Ask HN: Using Cheat Sheets - orky56

I was curious to find out how many people use (printed) cheat sheets on a daily basis for developing, perhaps in languages they are not so familiar with. Do you think it's a sign of ineptitude or is it just being resourceful? Would love to hear your thoughts as someone who is comfortable with concepts but forgetful of syntax.
======
DaveChild
I use them a fair bit. Enough that I released a set of them on my site (
<http://www.addedbytes.com/cheat-sheets/> ) and then made a site for other
people to build them ( <http://www.cheatography.com/> ). :)

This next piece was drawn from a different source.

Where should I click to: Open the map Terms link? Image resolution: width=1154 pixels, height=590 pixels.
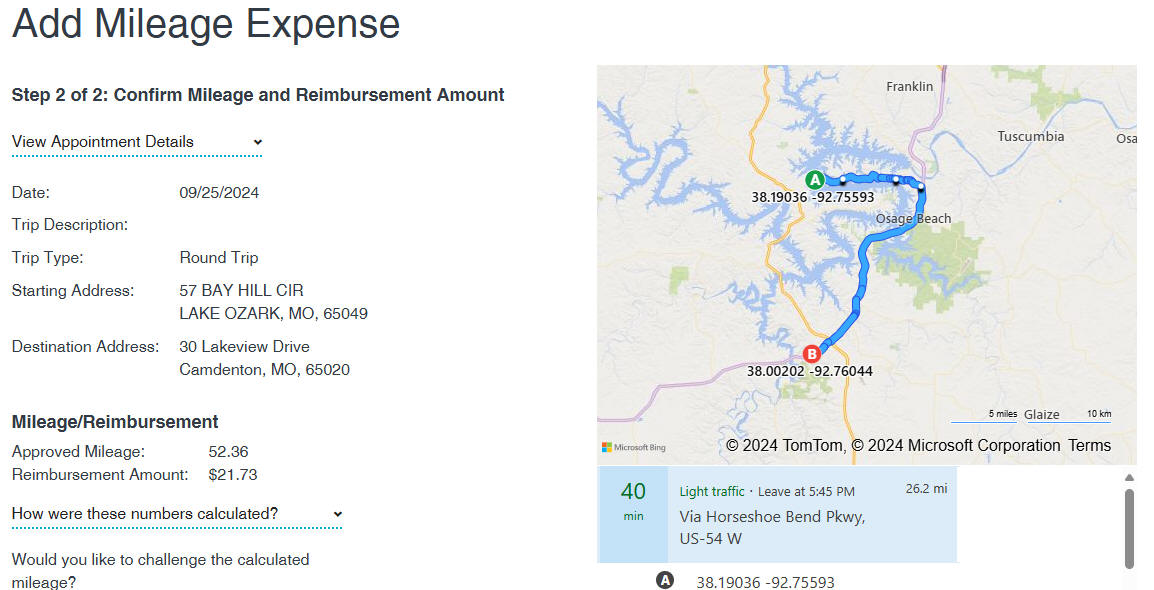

Certainly not a sign of ineptitude. For me, they just save me the time it
takes to go to a manual to look something up. I've got a couple on my desk at
the moment, for SVN (weening myself off GUI tools) and one for VI.

------
bdwalter
I don't use printed ones, but I do maintain a personal wiki where I keep all
of my documentation over the years. It's extremely useful to be able to search
my cheat sheets across my history.

------
ushi
i am faster with google. There is no Ctrl+F on a printed cheatsheet. Looking
things up is no sign of ineptitude, nobody can remember everything. The
question is how to look things up most efficient.

------
pajju
Whatever I learn I keep using them often, making a habit.